You need the raw numbers. Otherwise, you have no idea how strong your evidence is. As an analogy, consider flipping two coins. One comes up heads half the times, while the other comes up heads a third of the times. Is this strong evidence of the coins being weighted differently if:
You flipped each coin six times?
You flipped each coin six-thousand times?
In the former scenario with six flips each, it is fairly reasonable to think that the coin that came up heads a third of the time ($2/6$) actually is weighted toward favoring heads but came up tails more often just by some bad luck. Thus, such a test is inconclusive, perhaps even misleading.
However, in the second scenario, it would be quite the event for the coins to have an unlucky run of flips, because of the sheer number of flips. A fluke in six flips is plausible.
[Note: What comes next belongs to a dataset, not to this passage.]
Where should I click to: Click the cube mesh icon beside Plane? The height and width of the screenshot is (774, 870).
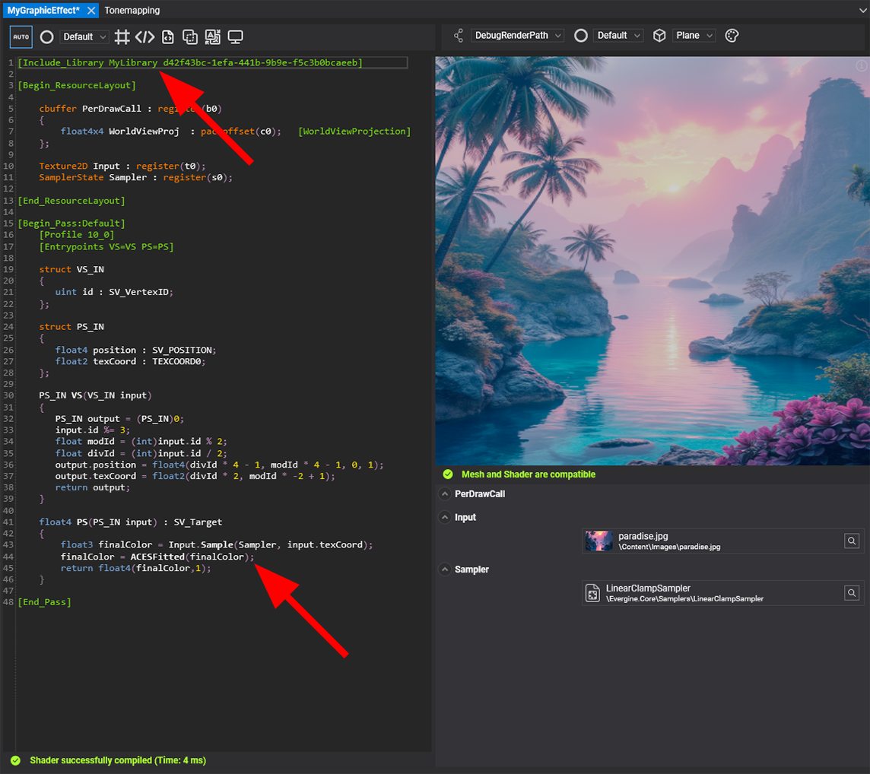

A fluke in thousands (millions, billions, etc) flips is less plausible.
This is related to something called the consistency of a hypothesis test which means that, somewhat loosely speaking, a consistent hypothesis test gets more and more likely to give the right answer as the sample size increases.
A caveat to this is that, by doing research at the level of individual cells, you probably have millions of cells. Consequently, your sample size is reasonably described as “huge” and will cause even small differences in the proportion to be statistically significant at the usual thresholds like $0.05$ (since the usual proportion tests are consistent and the truth is likely that the proportions differ by at least a little bit). If you don’t have a huge number of cells, however, or if you need an exact p-value, then you need the full information on the counts.